### Alıştırma
Lütfen aşağıdaki Sudan savaşıyla ilgili sayfa alıntısına göre şu soruları cevaplayın:
1. Başlıkta hangi soru soruluyor?
2. "Savaş ne kadar uzun sürerse sürsün" diye başlayan cümleye göre ne imkansızdır?
3. "planlarda ve silahlanmada" ifadesinin geçtiği cümlede parantez içinde hangi kaynak veriliyor?

### Sayfa Alıntısı
------------------------------------

Sudan savaşında güç dengesi değişti mi?

Savaş ne kadar uzun sürerse sürsün, bir tarafın diğerine üstün gelmesi imkansız

Sudan ordusu ile Hızlı Destek Kuvvetleri arasındaki savaşta planlarda ve silahlanmada birçok değişikliğin meydana geldiği açık (Sudan Egemenlik Konseyi Medyası)
Sudan ordusu ile Hızlı Destek Kuvvetleri arasındaki savaşta planlarda ve silahlanmada birçok değişikliğin meydana geldiği açık (Sudan Egemenlik Konseyi Medyası)
TT

Sudan savaşında güç dengesi değişti mi?

Sudan ordusu ile Hızlı Destek Kuvvetleri arasındaki savaşta planlarda ve silahlanmada birçok değişikliğin meydana geldiği açık (Sudan Egemenlik Konseyi Medyası)
Sudan ordusu ile Hızlı Destek Kuvvetleri arasındaki savaşta planlarda ve silahlanmada birçok değişikliğin meydana geldiği açık (Sudan Egemenlik Konseyi Medyası)

------------------------------------

### Ham Kayıtlar
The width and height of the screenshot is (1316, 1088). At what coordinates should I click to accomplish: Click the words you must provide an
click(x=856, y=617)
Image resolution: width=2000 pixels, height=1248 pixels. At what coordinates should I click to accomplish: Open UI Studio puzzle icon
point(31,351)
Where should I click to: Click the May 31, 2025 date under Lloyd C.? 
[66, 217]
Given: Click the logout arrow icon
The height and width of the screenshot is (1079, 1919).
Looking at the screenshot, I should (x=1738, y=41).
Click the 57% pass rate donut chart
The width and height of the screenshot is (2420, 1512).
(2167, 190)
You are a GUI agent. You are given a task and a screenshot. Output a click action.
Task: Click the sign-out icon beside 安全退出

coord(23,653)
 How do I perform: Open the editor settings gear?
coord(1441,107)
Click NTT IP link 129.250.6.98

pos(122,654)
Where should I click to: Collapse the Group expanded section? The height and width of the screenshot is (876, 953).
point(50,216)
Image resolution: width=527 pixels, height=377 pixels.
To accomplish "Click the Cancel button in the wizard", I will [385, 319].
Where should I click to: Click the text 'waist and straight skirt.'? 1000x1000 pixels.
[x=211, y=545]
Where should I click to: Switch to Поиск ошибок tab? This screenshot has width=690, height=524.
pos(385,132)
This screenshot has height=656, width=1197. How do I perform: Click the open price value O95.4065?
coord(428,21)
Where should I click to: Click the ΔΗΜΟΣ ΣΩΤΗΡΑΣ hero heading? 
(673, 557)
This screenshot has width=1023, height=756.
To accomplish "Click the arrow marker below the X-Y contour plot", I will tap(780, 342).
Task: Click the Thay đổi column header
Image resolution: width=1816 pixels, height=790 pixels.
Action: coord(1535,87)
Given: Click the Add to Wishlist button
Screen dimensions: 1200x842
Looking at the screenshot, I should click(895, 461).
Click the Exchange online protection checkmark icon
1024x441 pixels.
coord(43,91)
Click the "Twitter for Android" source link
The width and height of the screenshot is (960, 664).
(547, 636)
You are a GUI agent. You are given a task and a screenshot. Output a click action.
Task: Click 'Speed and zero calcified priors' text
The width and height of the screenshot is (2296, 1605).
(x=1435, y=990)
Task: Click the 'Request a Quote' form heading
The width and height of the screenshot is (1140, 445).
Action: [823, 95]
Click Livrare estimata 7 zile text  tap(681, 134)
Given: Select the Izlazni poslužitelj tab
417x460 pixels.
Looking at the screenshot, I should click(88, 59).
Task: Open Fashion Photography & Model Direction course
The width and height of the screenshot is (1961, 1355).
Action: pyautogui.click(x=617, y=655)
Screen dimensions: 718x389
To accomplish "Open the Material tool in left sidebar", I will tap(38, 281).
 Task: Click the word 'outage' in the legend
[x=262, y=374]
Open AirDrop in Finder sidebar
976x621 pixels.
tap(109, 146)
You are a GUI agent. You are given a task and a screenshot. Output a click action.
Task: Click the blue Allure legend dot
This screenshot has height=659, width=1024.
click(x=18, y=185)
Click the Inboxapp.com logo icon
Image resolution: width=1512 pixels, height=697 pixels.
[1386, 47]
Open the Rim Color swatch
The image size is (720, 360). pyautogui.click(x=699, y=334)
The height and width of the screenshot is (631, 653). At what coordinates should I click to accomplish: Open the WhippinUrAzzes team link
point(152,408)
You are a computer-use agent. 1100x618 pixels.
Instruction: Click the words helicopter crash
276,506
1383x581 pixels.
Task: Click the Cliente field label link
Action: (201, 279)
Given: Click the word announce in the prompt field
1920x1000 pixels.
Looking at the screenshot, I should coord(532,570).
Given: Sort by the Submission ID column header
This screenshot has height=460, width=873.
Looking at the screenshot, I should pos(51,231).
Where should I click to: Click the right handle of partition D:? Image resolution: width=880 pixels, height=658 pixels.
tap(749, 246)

------------------------------------

### Sorunun Cevabı
1. Sudan savaşında güç dengesi değişti mi?
2. Bir tarafın diğerine üstün gelmesi.
3. Sudan Egemenlik Konseyi Medyası.